Com a finalidade de respeitar a vontade expressa do cidadão de ser doador de tecidos, órgãos ou partes de seu corpo - desde que haja registro declarando a pretensão de doar - a senadora Lúcia Vânia (PSDB-GO) apresentou projeto de lei determinando que essa vontade seja respeitada, depois do falecimento da pessoa.
Pelo projeto 408/2005, a retirada de órgãos e tecidos de pessoas falecidas dependerá da existência de uma das seguintes condições: a autorização do cônjuge ou parente maior de idade, obedecida a linha sucessória até o segundo grau inclusive, ou a existência do registro, feita em vida pela pessoa falecida, de declaração expressa para autorizar a retirada de partes de seu corpo, para doação ou transplante.
Em sua justificação, Lúcia Vânia argumenta haver hoje, no Brasil, mais de 60 mil pessoas na lista de espera de órgãos humanos, para diferentes tipos de transplante. Ela lembra ainda que, pela legislação em vigor, a doação somente é válida se for autorizada por familiares, não tendo validade legal a manifestação do potencial doador, seja de forma verbal ou escrita.

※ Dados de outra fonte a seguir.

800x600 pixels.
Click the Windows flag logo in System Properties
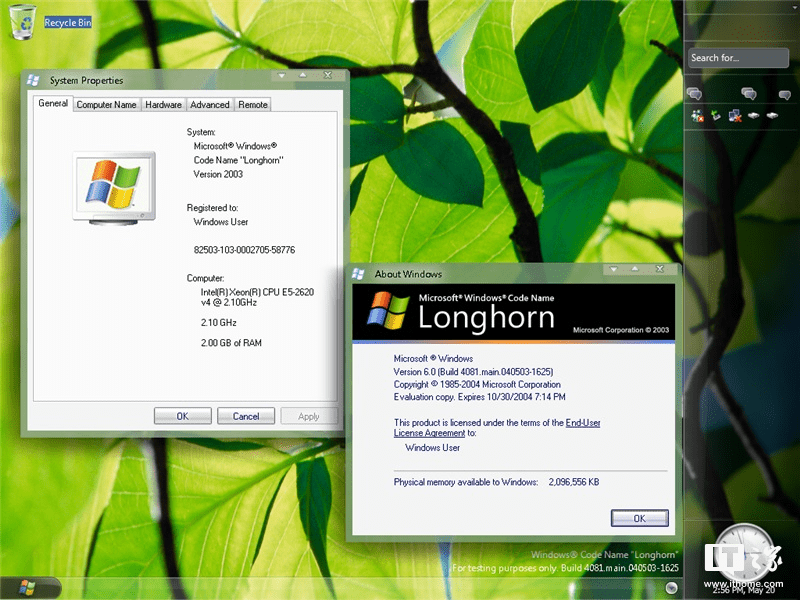coord(113,186)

- É nesse quadro que entendemos ser plenamente justificável oferecer à população a possibilidade de expressar sua vontade de doar ou não seus órgãos, através de registro sigiloso, e de acordo com as normas que regulam esse procedimento - destacou.
O projeto tramita na Comissão de Assuntos Sociais (CAS) em decisão terminativa, regime que dispensa a votação em plenário, caso não haja recurso por parte de um décimo do número de senadores, no prazo máximo de cindo dias úteis.